Labour MPs have tabled an amendment to a bill aimed at revoking residual EU law, seeking to retain judgments linked to the Pension Protection Fund.
In November, Labour MPs including Justin Madders and Stella Creasy tabled an amendment to the retained EU law (revocation and reform) bill.
At the bill’s fourth reading on November 22, Nus Ghani, minister of state at the Department for Business, Energy and Industrial Strategy, confirmed that the Department for Work and Pensions “does not intend to implement the Bauer judgment through the benefits system, as it is a European Court judgment that does not fully align to the UK private pension protection scheme”.
“The Hampshire judgment is a clear example of where an EU judgment conflicts with the UK government’s policies,” she continued.
“Removing the effects of the judgment will help to restore the system to the way it was intended to be.”
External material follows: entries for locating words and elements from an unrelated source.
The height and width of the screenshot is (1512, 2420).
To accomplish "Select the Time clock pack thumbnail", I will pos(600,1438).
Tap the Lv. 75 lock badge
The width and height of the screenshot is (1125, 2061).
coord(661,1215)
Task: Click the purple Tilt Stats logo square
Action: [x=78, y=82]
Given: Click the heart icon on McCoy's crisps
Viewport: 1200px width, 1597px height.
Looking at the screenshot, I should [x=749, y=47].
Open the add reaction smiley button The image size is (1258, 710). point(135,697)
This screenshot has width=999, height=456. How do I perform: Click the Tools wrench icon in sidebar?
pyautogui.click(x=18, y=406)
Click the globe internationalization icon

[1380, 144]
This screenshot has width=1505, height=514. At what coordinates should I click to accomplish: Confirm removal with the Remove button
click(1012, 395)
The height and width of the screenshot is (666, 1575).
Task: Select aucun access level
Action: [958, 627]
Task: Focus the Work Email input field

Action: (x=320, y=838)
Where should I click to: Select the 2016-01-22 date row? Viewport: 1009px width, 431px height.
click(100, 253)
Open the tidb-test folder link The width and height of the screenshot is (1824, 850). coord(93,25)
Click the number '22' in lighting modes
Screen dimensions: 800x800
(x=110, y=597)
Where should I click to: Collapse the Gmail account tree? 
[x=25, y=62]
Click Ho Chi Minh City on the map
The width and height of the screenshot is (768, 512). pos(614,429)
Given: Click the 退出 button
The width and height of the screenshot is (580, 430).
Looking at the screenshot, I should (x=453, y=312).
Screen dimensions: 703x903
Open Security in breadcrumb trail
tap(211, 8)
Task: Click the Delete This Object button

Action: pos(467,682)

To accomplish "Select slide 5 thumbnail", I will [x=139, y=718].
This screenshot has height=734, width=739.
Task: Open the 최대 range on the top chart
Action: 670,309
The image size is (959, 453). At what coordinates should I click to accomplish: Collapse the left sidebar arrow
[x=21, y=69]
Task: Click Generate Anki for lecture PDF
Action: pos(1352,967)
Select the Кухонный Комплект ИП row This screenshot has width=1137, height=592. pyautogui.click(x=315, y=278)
The Bauer ruling, handed down by the European Court of Justice in 2019, held that lifeboat funds such as the PPF must ensure that ex-employees of insolvent companies do not fall below the poverty line when their company pension fails.
The Hampshire case ruling from the Court of Justice of the European Union, which was handed down in September 2018, determined that PPF members should not receive less than 50 per cent of their entitled benefits in the event of the insolvency of their employer.
‘A lower level of compensation’
The government is seeking to replace around 4,000 pieces of legislation that originated from the EU. With their amendment, Labour MPs want to ensure that parliament is able to approve replacement legislation and retain the Bauer and Hampshire judgments.
On November 22, Creasy told MPs that while the PPF would not disappear should the Bauer and Hampshire judgments be terminated, “if we delete the relevant legislation and do not replace it, that organisation will start to query what it can do to help our constituents. That may mean that they end up with a lower level of compensation”.
Madders, meanwhile, emphasised the importance of “proper scrutiny safeguards, and why we want to see certain pieces of legislation exited from the bill so that they are not lost. Pension protection is an important issue”.
“Opposition members are concerned when people’s pension protections are being not just watered down but, frankly, abolished,” Creasy told the November 24 debate.
“It is curious that opposition members say they do not want to prevent Brexit or accept the supremacy of EU law, but then they come up with every which way to stop these things actually being delivered,” Ghani replied. She added that ministers in each department would be responsible for their own elements of the bill.
PPF continues to implement judgements
A DWP spokesperson said: “We are considering how best to seamlessly implement the measures in the retained EU law bill, and its impact on EU case law, while minimising the impact on the pensions industry and members of occupational pension schemes.”